**INPUT RECORDS:**
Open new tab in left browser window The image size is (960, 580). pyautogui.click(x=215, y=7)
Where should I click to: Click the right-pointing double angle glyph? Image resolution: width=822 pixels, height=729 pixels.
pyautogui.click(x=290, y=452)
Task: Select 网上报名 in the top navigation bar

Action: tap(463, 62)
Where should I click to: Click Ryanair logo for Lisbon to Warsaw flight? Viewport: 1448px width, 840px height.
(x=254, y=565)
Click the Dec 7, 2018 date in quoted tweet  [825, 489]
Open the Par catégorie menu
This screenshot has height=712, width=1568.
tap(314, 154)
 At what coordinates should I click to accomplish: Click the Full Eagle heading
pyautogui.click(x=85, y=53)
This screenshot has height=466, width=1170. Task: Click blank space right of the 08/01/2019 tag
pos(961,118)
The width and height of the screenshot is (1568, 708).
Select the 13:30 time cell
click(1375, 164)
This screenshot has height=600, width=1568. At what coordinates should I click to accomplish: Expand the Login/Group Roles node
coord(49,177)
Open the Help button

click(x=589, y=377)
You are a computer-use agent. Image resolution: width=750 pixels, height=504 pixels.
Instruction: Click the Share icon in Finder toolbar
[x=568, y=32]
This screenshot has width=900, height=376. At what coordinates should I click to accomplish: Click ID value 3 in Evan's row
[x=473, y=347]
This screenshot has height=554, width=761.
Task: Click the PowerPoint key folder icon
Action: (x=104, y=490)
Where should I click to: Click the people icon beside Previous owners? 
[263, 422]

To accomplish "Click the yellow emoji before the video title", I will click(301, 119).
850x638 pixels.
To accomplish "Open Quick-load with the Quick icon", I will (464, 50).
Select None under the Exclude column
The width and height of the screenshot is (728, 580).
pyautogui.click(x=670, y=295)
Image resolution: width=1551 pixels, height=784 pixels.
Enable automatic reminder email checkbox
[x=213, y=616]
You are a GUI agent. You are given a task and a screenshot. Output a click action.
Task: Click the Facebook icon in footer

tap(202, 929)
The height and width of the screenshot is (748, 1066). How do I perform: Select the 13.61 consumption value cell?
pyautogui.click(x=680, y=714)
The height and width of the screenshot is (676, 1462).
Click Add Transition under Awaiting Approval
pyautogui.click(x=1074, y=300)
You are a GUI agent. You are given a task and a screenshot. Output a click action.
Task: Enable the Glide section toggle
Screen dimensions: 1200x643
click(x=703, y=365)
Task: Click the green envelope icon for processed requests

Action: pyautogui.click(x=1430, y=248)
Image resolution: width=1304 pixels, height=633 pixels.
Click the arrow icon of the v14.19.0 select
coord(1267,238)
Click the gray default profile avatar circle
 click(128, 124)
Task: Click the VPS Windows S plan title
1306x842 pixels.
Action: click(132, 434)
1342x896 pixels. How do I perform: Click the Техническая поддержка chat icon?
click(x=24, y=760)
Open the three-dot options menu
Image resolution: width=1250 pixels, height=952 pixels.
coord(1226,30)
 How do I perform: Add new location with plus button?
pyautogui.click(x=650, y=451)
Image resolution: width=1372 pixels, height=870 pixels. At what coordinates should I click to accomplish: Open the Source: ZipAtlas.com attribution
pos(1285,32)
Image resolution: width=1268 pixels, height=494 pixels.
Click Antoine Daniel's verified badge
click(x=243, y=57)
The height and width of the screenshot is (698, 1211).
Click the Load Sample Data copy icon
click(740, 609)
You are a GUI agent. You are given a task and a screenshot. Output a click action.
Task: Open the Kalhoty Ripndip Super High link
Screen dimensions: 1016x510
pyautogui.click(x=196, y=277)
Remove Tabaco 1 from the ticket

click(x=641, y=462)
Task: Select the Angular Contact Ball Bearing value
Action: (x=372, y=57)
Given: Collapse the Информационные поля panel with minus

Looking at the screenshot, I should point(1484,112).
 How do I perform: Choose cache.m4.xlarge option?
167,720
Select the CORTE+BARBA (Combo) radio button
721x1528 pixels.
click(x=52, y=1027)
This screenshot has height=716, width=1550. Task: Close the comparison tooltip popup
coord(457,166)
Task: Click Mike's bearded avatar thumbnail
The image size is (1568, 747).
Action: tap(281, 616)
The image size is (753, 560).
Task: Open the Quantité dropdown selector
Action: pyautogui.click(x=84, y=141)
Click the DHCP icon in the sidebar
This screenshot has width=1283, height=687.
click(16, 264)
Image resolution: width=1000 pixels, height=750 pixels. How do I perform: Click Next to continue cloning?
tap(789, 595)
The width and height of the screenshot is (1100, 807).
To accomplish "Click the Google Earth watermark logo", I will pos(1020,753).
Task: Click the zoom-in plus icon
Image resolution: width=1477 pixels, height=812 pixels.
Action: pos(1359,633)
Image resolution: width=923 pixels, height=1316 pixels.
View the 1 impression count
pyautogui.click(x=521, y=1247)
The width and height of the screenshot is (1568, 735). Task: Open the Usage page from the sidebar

**WORK TO BE COMPLETED:** Report the number of lines in the listing that contain the word "title". No other words are permitted.

**TASK SOLUTION:** 2